With June being peak wedding season, we thought it fitting to showcase the Blushing Bride Hydrangea. Endless Summer® Blushing Bride will add life and love to your garden and home virtually all summer long. Reliably blooming on both old and new growth, you can experience the beauty of Blushing Bride again and again, all summer long. This garden standout boasts pure white mopheads of showy, semi-double florets that gradually mature to a sweet, subtle pink. The brilliant blooms are showcased against the stunning foliage in deep, dark green. Strong stems and branches keep the plant sturdy and upright in the garden, and make the flowers perfect for cutting.

Blushing Bride is very forgiving and will not suffer if left unpruned, or if it's pruned at the wrong time. In fact, young, recently planted shrubs are best left alone. Unlike other Hydrangeas, your Endless Summer varieties will bloom on both old and new wood. Its ability to rebloom all summer long make this a favorite among Hampton Roads gardeners. These shrubs make an excellent wedding present or anniversary gift.

TIP: To encourage reblooming, remove spent flowers. Because Blushing Bride blooms on new growth, you don’t have to wait until the next season to see baskets full of new blooms.

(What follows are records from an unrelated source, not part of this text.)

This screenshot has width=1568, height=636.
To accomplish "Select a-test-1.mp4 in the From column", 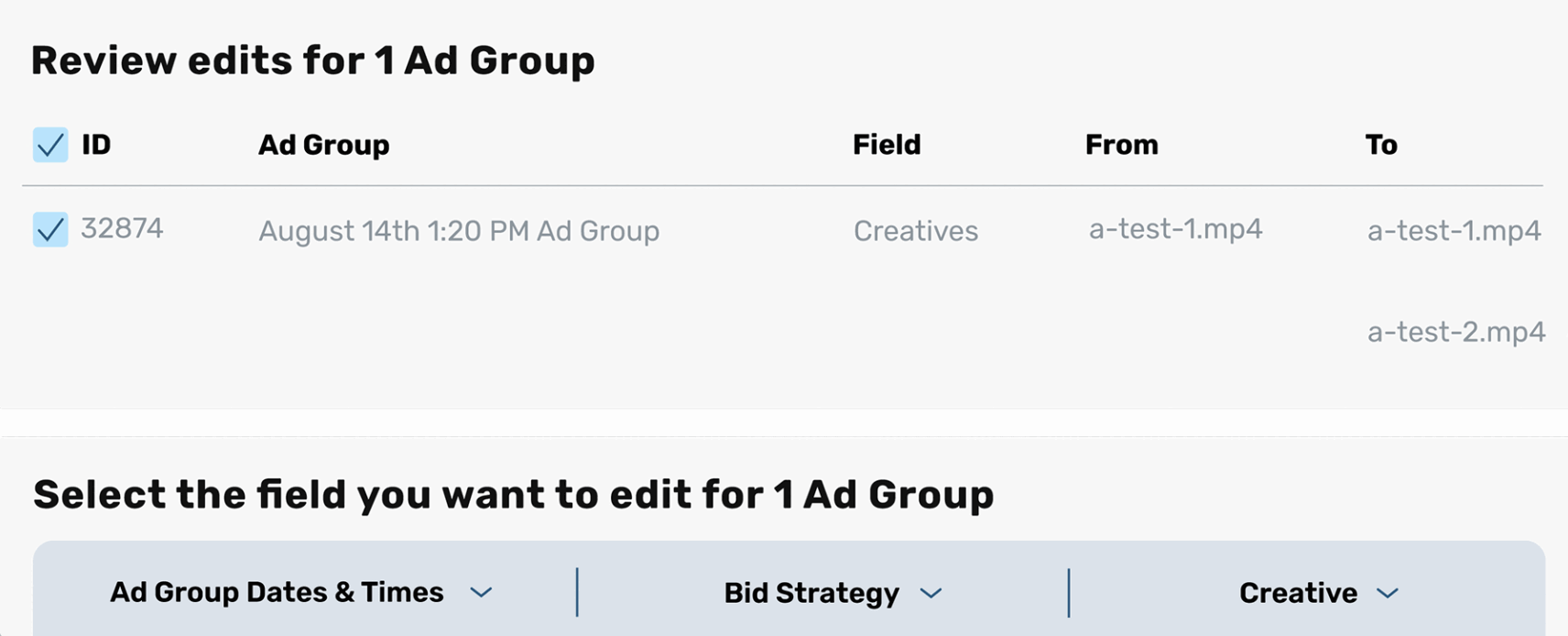I will (1175, 229).
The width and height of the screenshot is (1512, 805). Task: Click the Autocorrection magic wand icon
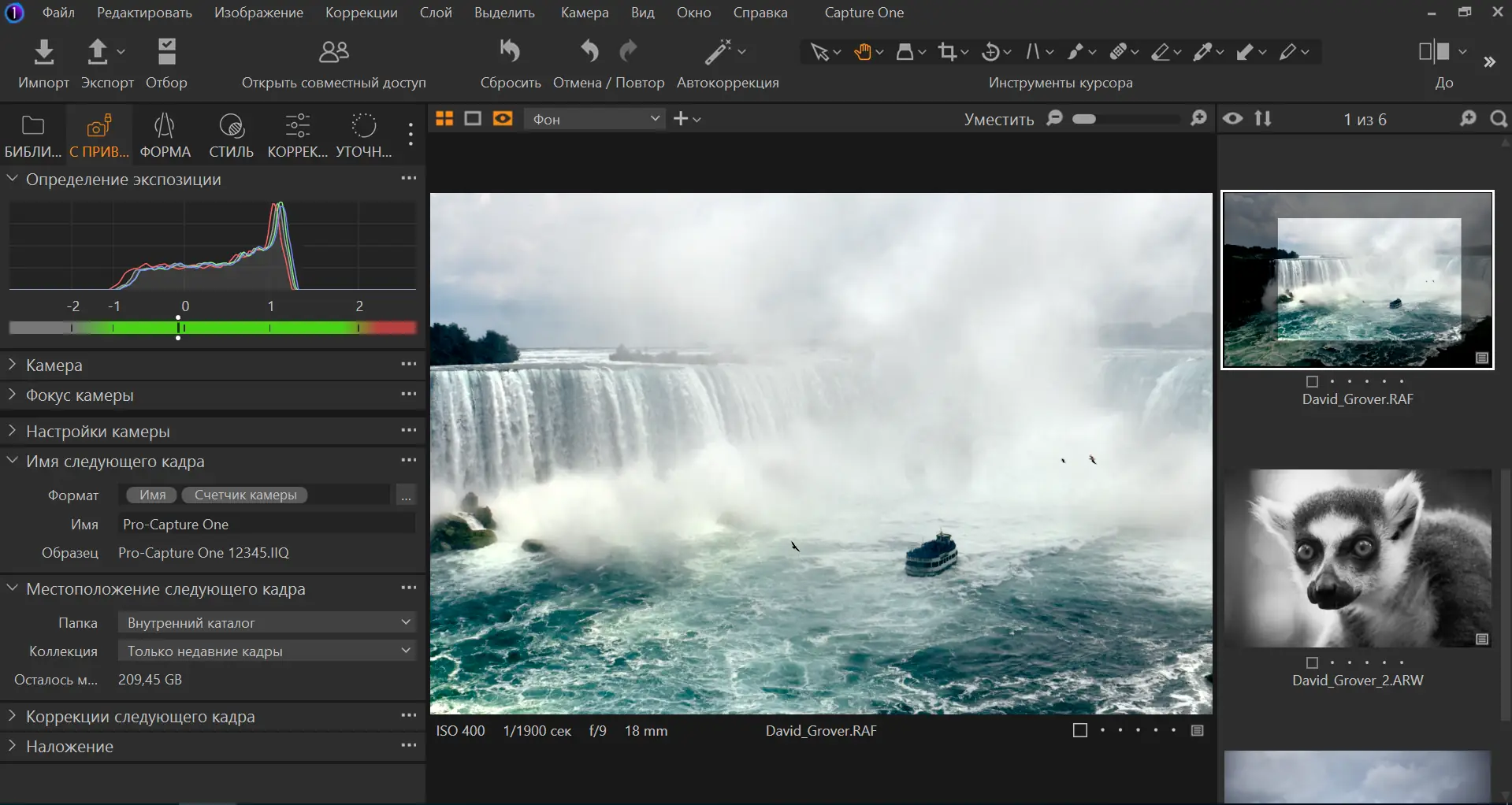(717, 52)
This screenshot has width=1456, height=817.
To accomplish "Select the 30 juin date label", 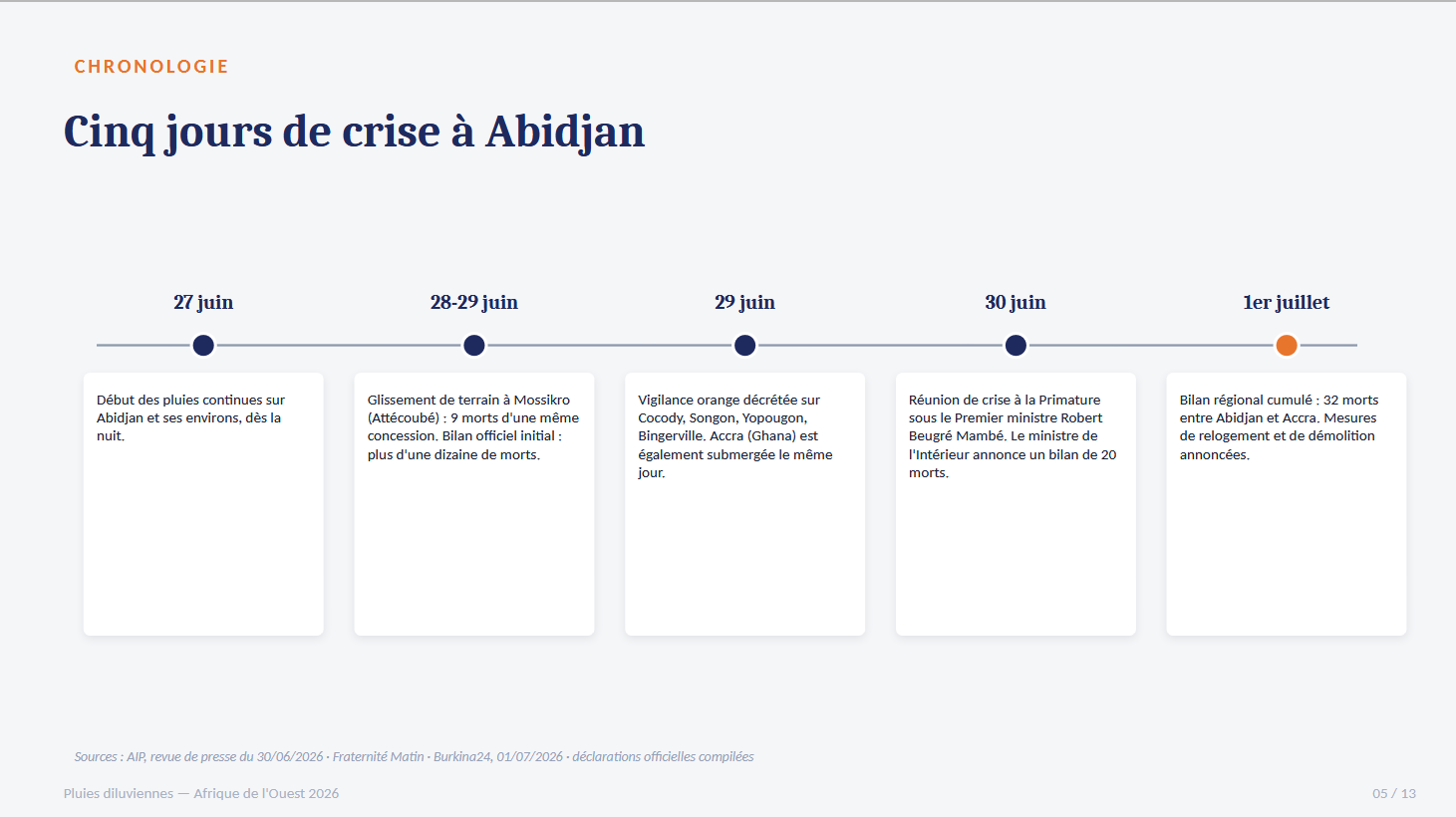I will click(1016, 302).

Now Featuring: The Summer Garden

When summer arrives, you may turn on your TV for entertainment, but there could be an equally entertaining show going on right in your own garden with "the plants of summer." When the sun is high and the temperatures soar, these plants display beautiful blooms and foliage, often attracting bees, butterflies and birds in the process. Add these beauties to your garden for a great summertime show!

Agapanthus, also known as Lily of the Nile is an ideal, easy-to-grow perennial that produces colorful globes of blue or white trumpet-shape flowers in summer and fall. Its evergreen leaves add texture to beds, borders, and containers all year long. Prefers full sun.

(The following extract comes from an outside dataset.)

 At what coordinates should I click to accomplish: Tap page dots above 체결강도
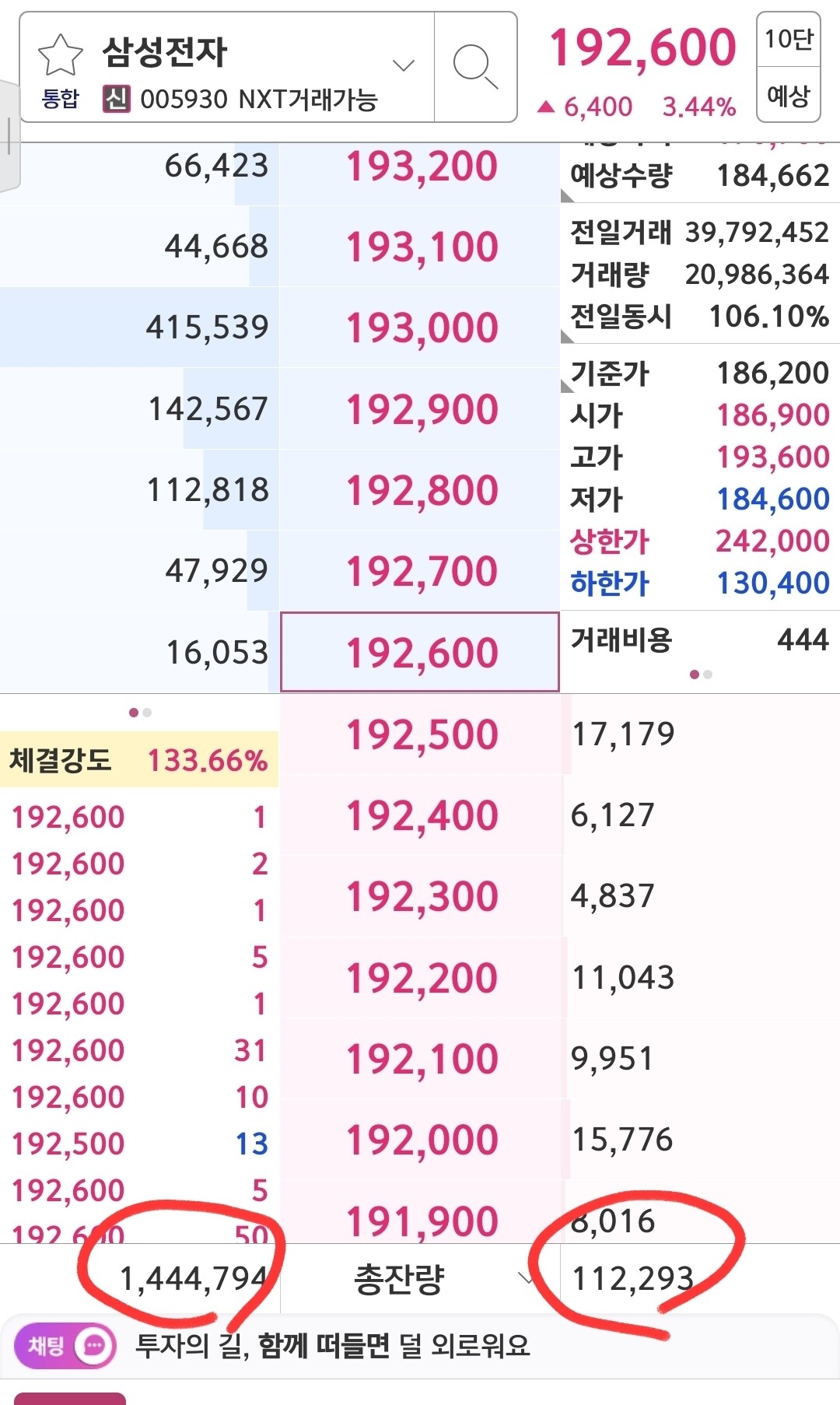click(x=140, y=713)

Miss Molly Butterfly Bush is nice & neat shrub with compact branching and beautiful rich Sangria-red flowers. Its distinctive flower color makes late summer gardens pop and attracts tons of butterflies to the garden! This one prefers full sun and is perfect in the landscape or in a container on a porch or patio.

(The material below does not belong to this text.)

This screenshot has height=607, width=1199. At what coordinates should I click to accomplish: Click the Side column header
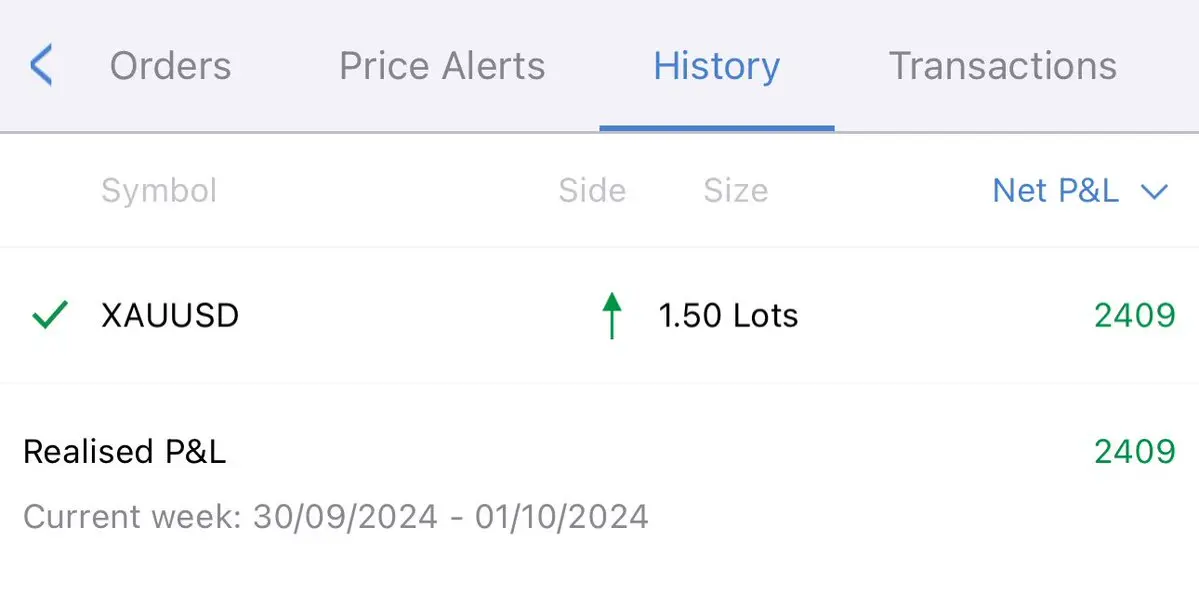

Blue Chiffon Rose of Sharon is a stunning shrub featuring huge double blue flowers with a lacy center. This summer-blooming shrub grows 8-12 feet, is drought tolerant and loves the sun. Plant and prune into a hedge or simply place it in sunny spot in the landscape for a profusion of beautiful blooms!

Madison Jasmine Vine is an easy-to-grow climber that produces beautiful clusters of starry flowers you can smell from feet away! The butter cream blooms are what makes this evergreen vine stand out in a crowd. 'Madison' is a cold hardy variety with glossy, dark green leaves that change to a rich bronze-red in winter. Grow it on a trellis or arbor, or along a fence. It prefers full to partial sun and rich soil well-drainage soil.

Windmill Palm has an upright, single trunk covered with dense, brown, hair-like fibers, with fan-shaped fronds that extend 1.5-foot-long. A very slow-growing palm, Windmill Palm can reach 40 feet in height, but is typically seen much smaller at between 10 to 20 feet tall. This particular tree works well as an accent tree or while still small, can placed in a container.

Bountiful Blueberry is an tasty evergreen shrub offering lots of large, super-sweet berries and boasts dramatic foliage with white bell-shaped flowers in the summer. This plant adores the sun ~ the more sun, the more berries! Plant in the garden or in a container with other edibles or flowers for a truly unique planter.